Improving Query Performance (At the database)

I recently was assigned to a project at a company with a rather large BOBJ deployment. Their production environments contained well in excess of 100,000 Web Intelligence documents. These documents are running against a rather sizable data warehouse. My job was to reduce the burden on the data warehouse. Tens of thousands of queries were hitting the data warehouse on an average day. If we could reduce the CPU time at the database, we could prolong the eventual expansion of hardware in the data warehouse.

I spent a few weeks examining the environment, the universes, and some of the slower documents. I also spoke with some of the bright people there, and eventually came up with some ideas for improving query performance. Note that my focus was reducing CPU time on the database. So I wasn’t looking to improve report performance, but some of these ideas will have that effect anyway. There may also be other ways to improve report performance that will have little or no affect on database performance.

Query Stripping

No, I’m not talking about having a bunch of naked queries. I’m talking about stripping out everything that isn’t needed in your queries. Often times, we find that Web Intelligence documents are not developed from scratch. Existing documents are copied, and re-used. Users will take existing reports, copy them, then add what they need to make a new document. The problem is that, while they add new objects and/or queries, they don’t always remove old objects and queries that are not needed for this new document.

The end result is a document that contains far more queries than are needed, as well as more granularity of data than is needed.

Web Intelligence XI3.1 SP3 contains a new feature called Query Stripping. You’ll find it as a check box in t he document properties. When enabled, this feature will automatically remove any queries and/or objects from the SQL sent to the database that do not directly contribute to the report(s) in the document. This is a cool feature. However, it is a feature that is only available when using universes built against OLAP cubes. The vast majority of universes are built against relational databases, and this feature won’t work for those universes. 😦

BI 4.0 doesn’t have this limitation. Query Stripping should be available for all data sources in BI 4.0. So, until you upgrade to BI 4.0, you’ll have to manually strip your queries. This can be tedious, but may be worth the effort. So, since we have to do this manually, let’s look at the things that will get us the biggest bang for our buck.

Remove any unneeded queries. The fewer queries we run, the less burden we place on the database. So, purge and delete any queries that are no longer required for the report(s).

Remove any unneeded measures. As you may know, if a query has measures from multiple tables, Web Intelligence will split them into multiple queries, one for each measure from a different table, before sending the queries to the database. This is to avoid SQL traps that can yield exaggerated results.
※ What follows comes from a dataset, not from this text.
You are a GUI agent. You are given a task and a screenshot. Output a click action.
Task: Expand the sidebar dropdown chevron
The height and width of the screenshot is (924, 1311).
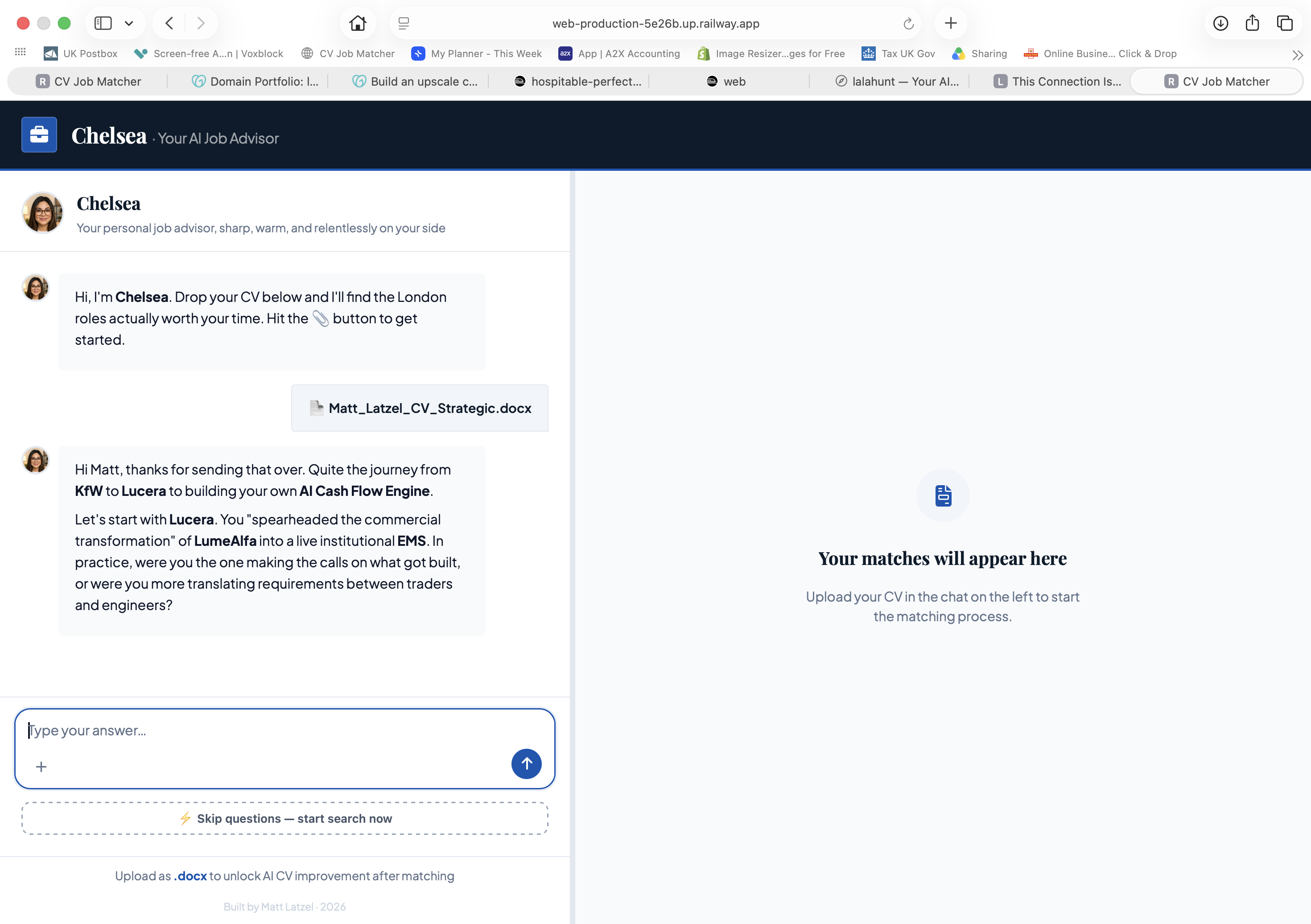129,24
Therefore, removing a single measure object from a query can eliminate a query sent to the database, provided that no other measures are coming from the same table. Reducing the number of queries sent to the database not only reduces the burden on the database, but it improves overall query time in the document.

Schedule Purging

Another problem that comes with time: documents that are scheduled to run on a scheduled basis, often continue running long after they are no longer needed. Part of the cause of this problem is that, by default, scheduled documents will run for ten years before they expire. I can’t imagine very many documents remaining useful for that long.

You can use Auditor to find documents that are no longer being viewed. Scheduled documents that are no longer used are still running their queries, and, therefore, are adding overhead to the database. Removing these schedules will free up space in the File Store, as well as free up resources on the database server.

While reviewing scheduled documents, also take a look at Publications. These may be harder to to track down, as Auditor won’t tell you if someone opened the email they got with the document attached. In this case, you will have to survey the recipients and ask if they still use the documents they receive. If no one responds telling you that they use it, feel free to remove the schedule. You can always add it back later if someone complains.

Index Awareness

This is a feature of the universe, and can be used to speed up queries significantly, depending on your database, and the types of queries being written. It can speed up queries in several ways:

  • It can remove joins from the SQL
  • It can remove tables from the SQL
  • It can search indexed, rather than non-indexed, columns

How does it work? Well, if a filter is added to a query that searches for a value in a non-indexed column, Index Awareness will edit the SQL to search for a matching value in an indexed column. In the example below, we’re searching for sales revenue for a specific client. Without Index Awareness, the SQL matches what is in the query panel.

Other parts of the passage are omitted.